Hunt: Mitt Romney, the end of establishment Republicans?
Ever since Ronald Reagan, the Republican Party has moved steadily to the right. Yet in Tampa this week, for the seventh consecutive time, Republicans will nominate a mainstream presidential candidate after rejecting movement conservatives.
No one would confuse Willard Mitt Romney with a populist or movement conservative; he oozes establishment. So did the other presidential nominees since Reagan, both Presidents Bush, Bob Dole and John McCain.
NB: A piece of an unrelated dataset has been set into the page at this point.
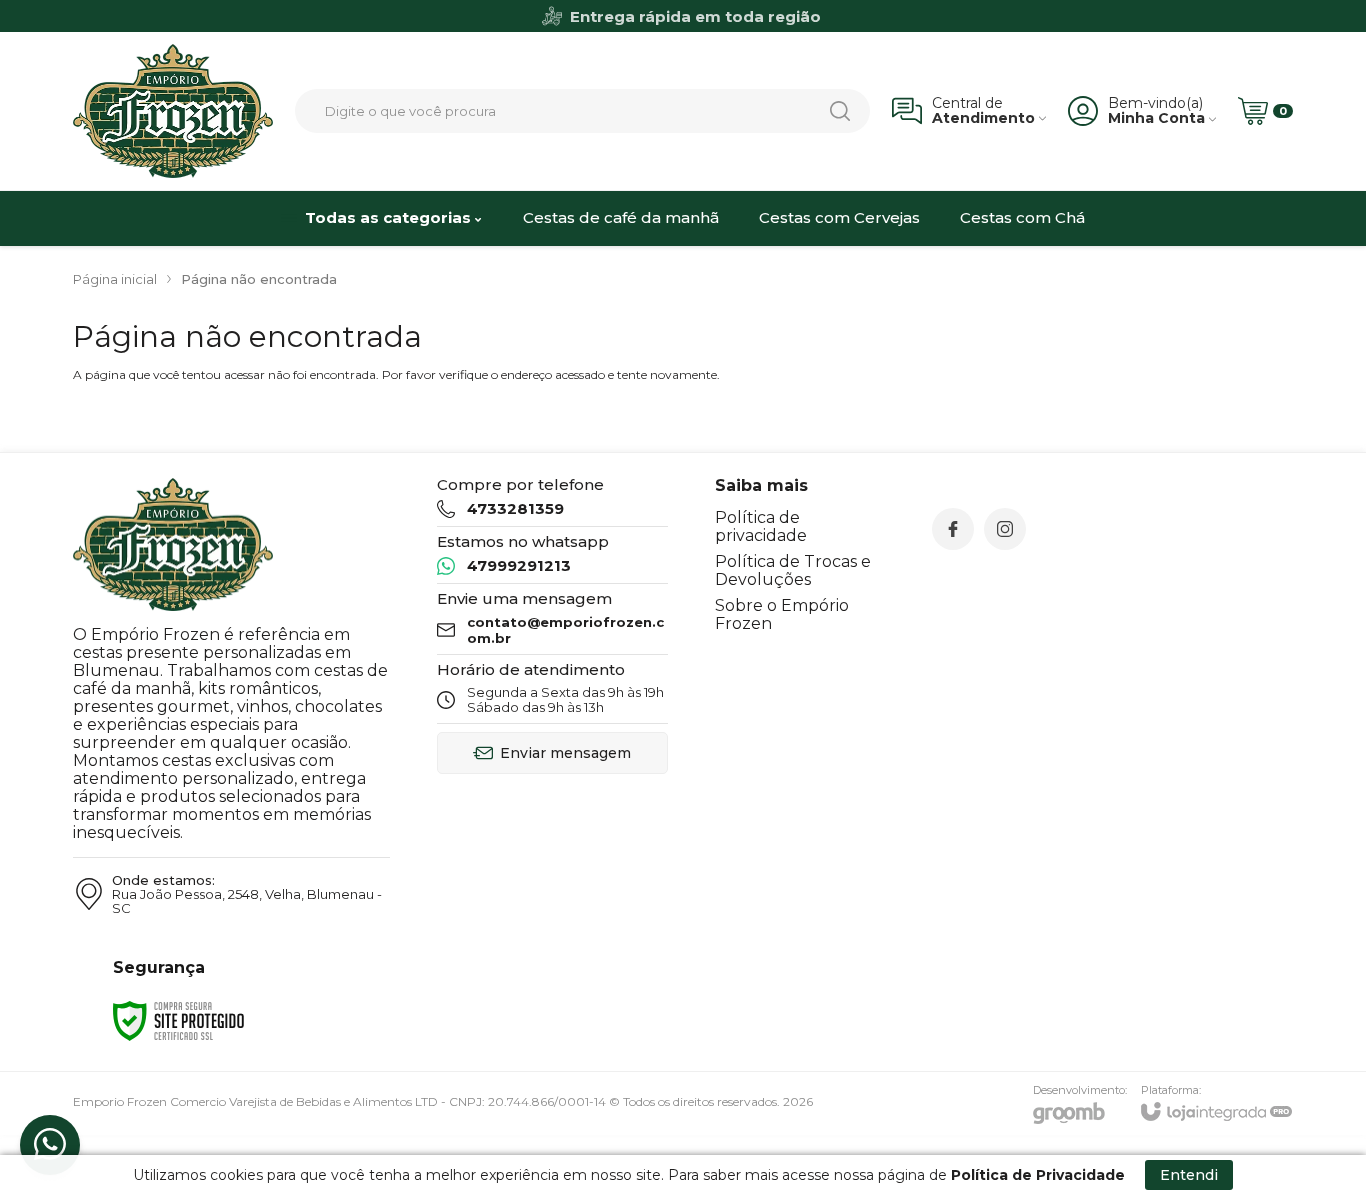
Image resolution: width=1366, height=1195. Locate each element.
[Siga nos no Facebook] (953, 529)
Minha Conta (1156, 118)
Like those predecessors, Romney calculated the formula for winning the nomination, says Jack Pitney, a political science professor at Claremont McKenna College, and an academic authority on the Republican Party: "Just conservative enough to get moderate traditionalists and a chunk of movement conservatives." That, he recalls, was the model George H.W. Bush inaugurated in 1988. In fact, Pitney says, "Romney reminds me a lot of that President Bush, minus the war heroism."
Is this formula permanent or is it ephemeral? Vin Weber, a former congressman from Minnesota and a Republican luminary, believes it may be more deeply ingrained.
"Reagan believed in a mixed system, conservative but with an appreciation of the safety net, a coherent governing philosophy," he says. "What most Americans want is an activist, limited government."
Not so, says Richard Viguerie, one of the oldest veterans of the right-wing movement: "This is the last time the establishment will have operational control of a convention," the 78-year-old activist proclaims. The grass-roots, ideologically driven base typified by the tea party movement, he says, is maturing into full control.
The establishment Republicans generally hold more moderate views, some having grown up in the party, others coming from business, and with a general appreciation of an "activist, limited government." Movement conservatives are motivated by ideology, sometimes small-government economics, other times the religious social agenda. They range from Paul Ryan, the small-government, economic policy-savvy vice-presidential candidate, to Todd Akin, the Missouri Senate contender who last week suggested that it is rare for women to become pregnant as a result of rape, saying "If it's a legitimate rape, the female body has ways to try to shut that whole thing down."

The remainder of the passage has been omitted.